Do you know where the camera is and what it is seeing?
Even if you are not behind the camera taking the photo you can still understand what it is taking by taking note to the angle the camera is, asking the photographer what part of your body he/she is shooting and by knowing if it is a close up or a shot with more room.
Understanding the camera perspective can be helpful when it comes to posing as a model,especially a parts model.
Today I had a hand modeling job for a food magazine again and for these detailed shots the camera is above the able and the models are posed around it and told to cut pizza's, scoop a bowl of veggies, gracefully drop some basil on the plate, pretend as if you are reaching for another breadstick, spread pesto, grab a glass of wine, ect, to make the shot look realistic from above, as if a bird is looking down at their picnic. Of course you are given direction. But as the model your mind as to also be aware of the perspective of the camera.
Angling your hand a certain way might feel weird but the camera will SEE it as looking normal, correct, nice, pretty, if done the right way.
Sometimes cheating the shot is helpful too,- moving your hand, body in a way that might appear awkward as you do it, but on the camera is looks right.
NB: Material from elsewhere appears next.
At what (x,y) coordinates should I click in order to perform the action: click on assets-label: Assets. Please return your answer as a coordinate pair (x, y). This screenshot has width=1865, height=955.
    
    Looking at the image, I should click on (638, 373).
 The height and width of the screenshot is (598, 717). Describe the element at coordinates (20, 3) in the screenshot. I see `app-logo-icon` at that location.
Could be placing your hand or body at a certain angle that might feel off, but the camera will see it from above, or from their perspective as looking right.
If you are holding a knife, perhaps pointing your forefinger slighting is a good idea. Stretching your finger slightly but keeping it relaxed at the same time can make it look longer and more danty, gentle, soft.
Even when it is "just a food shot," the details need to be given attention to, and a model whether she is modeling one part or her whole body, should be aware of the camera, and how to work together with it, to get the shot needed.